** Opening Data extracts block **

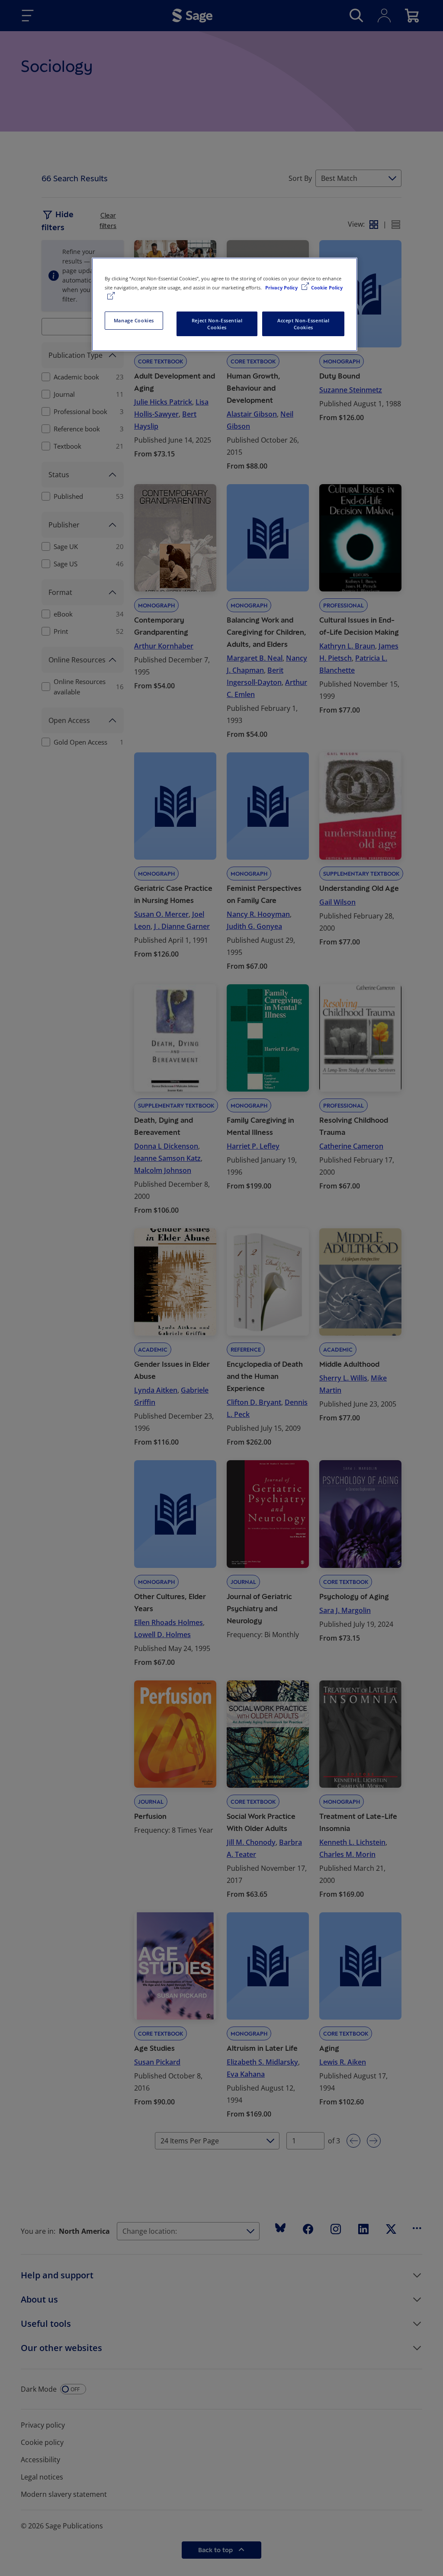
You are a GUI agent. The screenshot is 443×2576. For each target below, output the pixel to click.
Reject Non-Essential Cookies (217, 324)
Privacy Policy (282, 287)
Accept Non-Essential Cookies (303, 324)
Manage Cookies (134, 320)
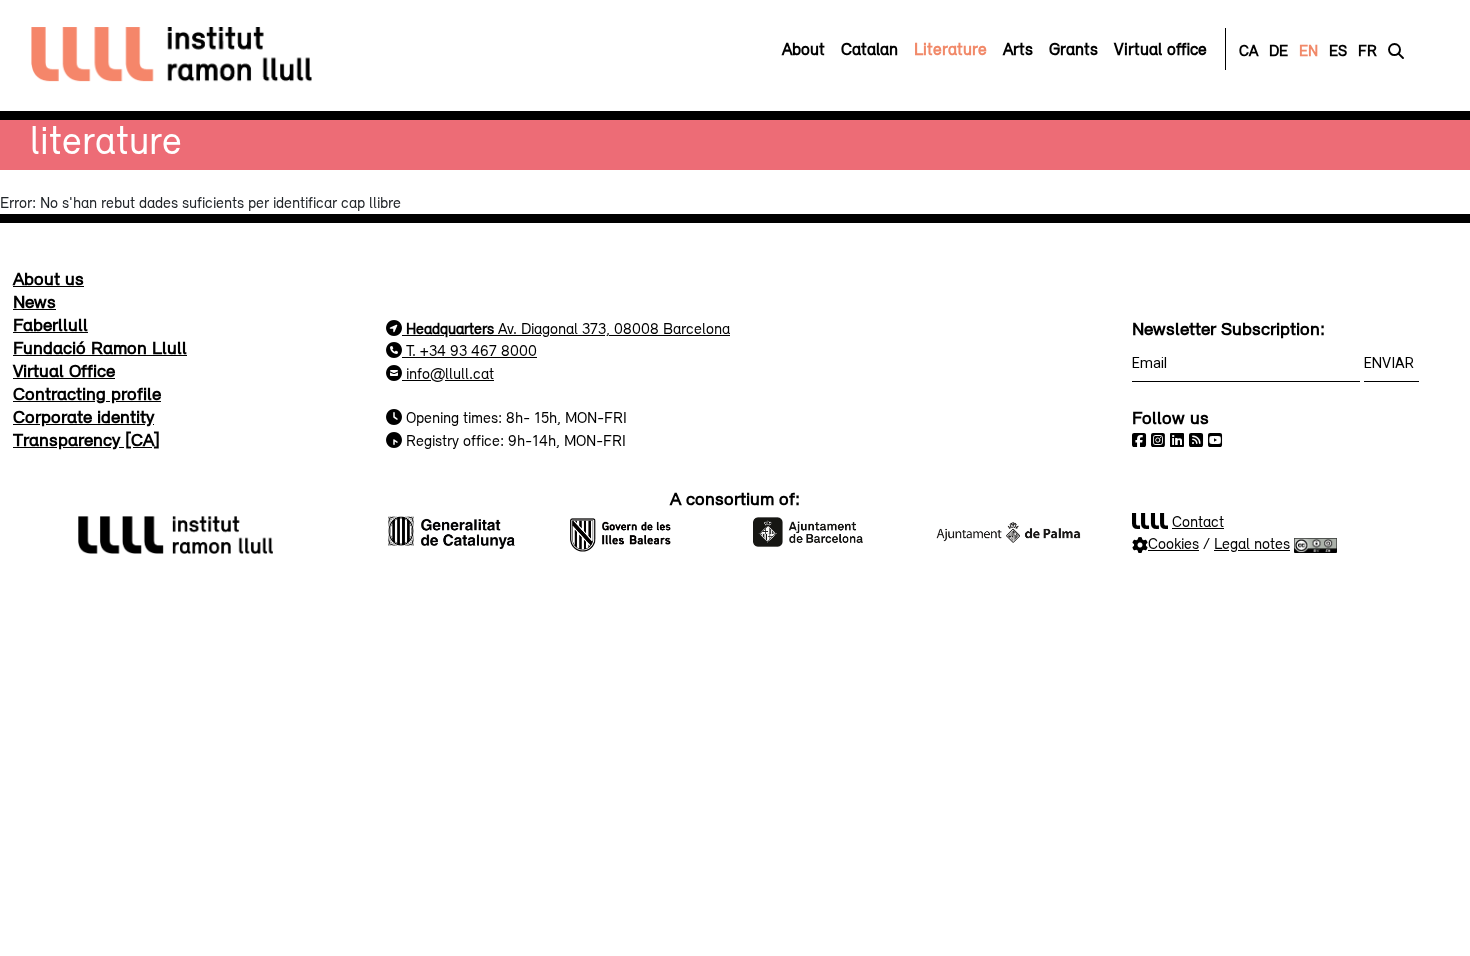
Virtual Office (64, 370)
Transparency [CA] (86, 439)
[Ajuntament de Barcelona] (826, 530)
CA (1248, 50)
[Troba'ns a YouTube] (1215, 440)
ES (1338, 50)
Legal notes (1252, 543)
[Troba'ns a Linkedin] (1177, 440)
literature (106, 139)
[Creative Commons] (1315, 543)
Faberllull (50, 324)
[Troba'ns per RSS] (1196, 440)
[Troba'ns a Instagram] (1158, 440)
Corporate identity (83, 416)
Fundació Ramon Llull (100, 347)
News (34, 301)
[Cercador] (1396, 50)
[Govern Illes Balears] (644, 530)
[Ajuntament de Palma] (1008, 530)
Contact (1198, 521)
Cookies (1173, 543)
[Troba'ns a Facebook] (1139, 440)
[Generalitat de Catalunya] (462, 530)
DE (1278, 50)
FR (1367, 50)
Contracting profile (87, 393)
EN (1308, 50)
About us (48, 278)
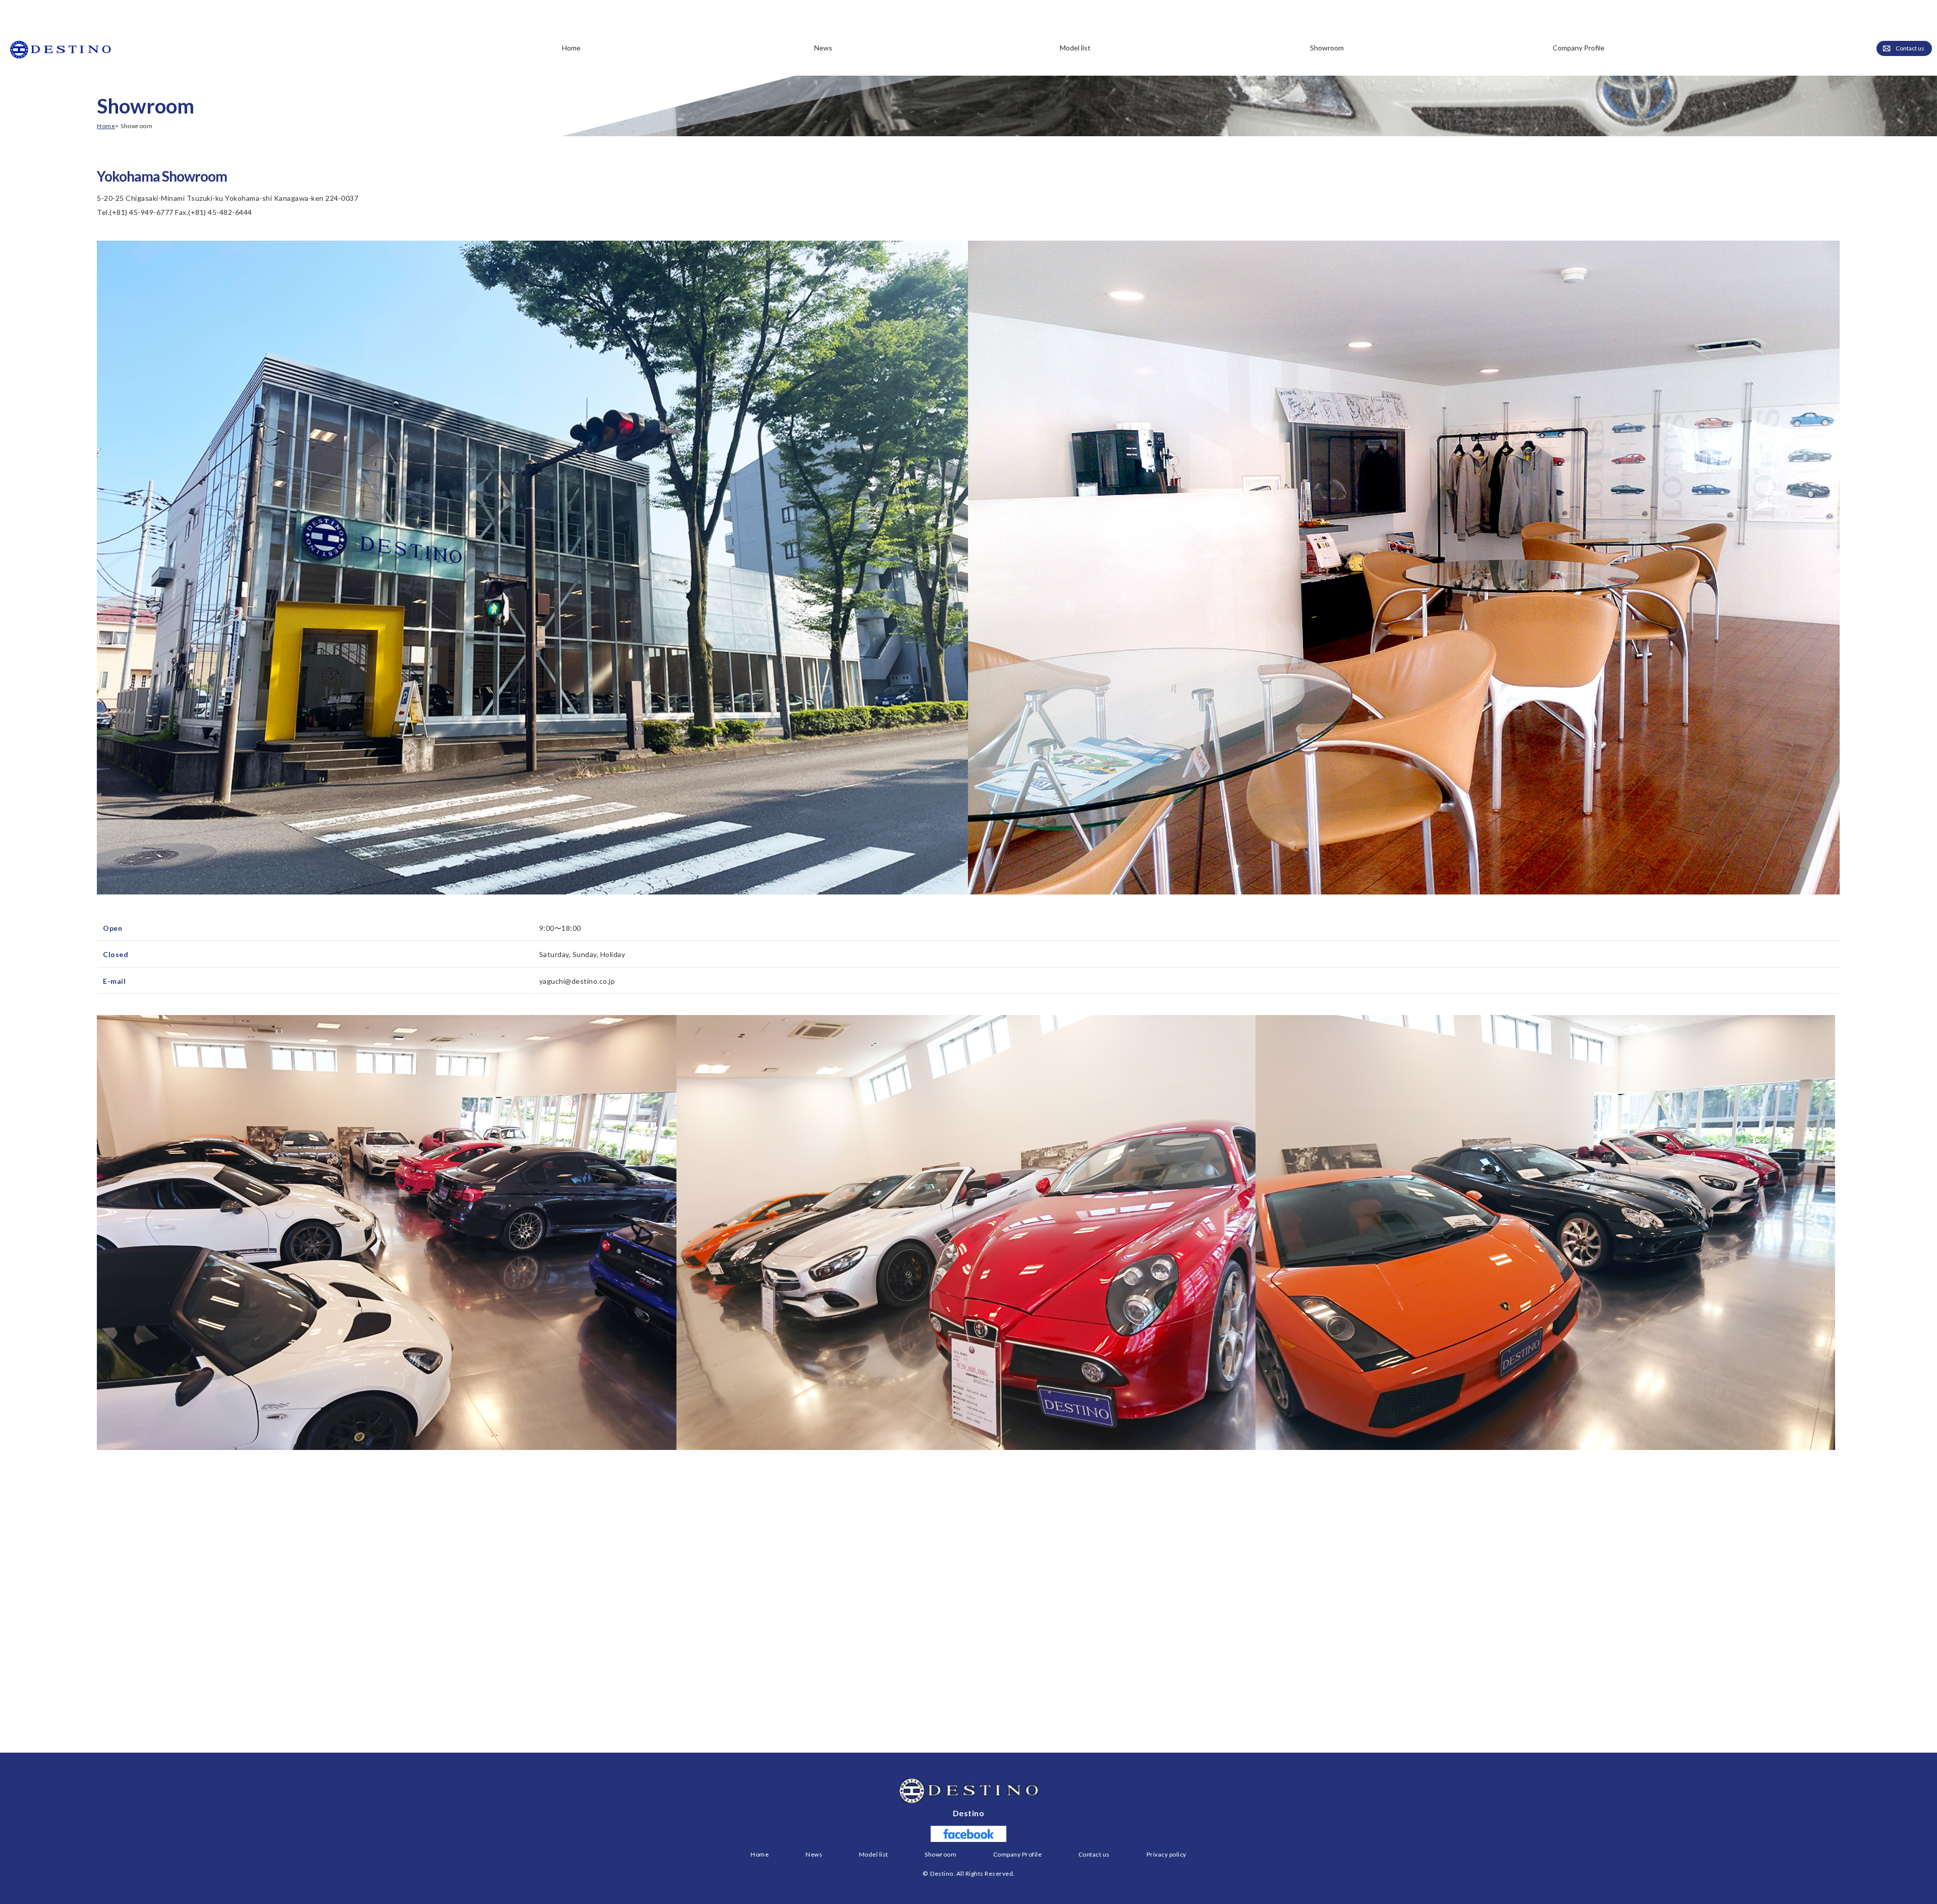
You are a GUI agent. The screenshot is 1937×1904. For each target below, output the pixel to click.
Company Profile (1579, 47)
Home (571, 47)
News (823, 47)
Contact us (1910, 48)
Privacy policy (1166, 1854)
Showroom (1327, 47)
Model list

** Closing Data extracts block **

_Your objective_. Among the lines of the listing, count those holding the string "agent" and reply with the count only.

_Task response_. 2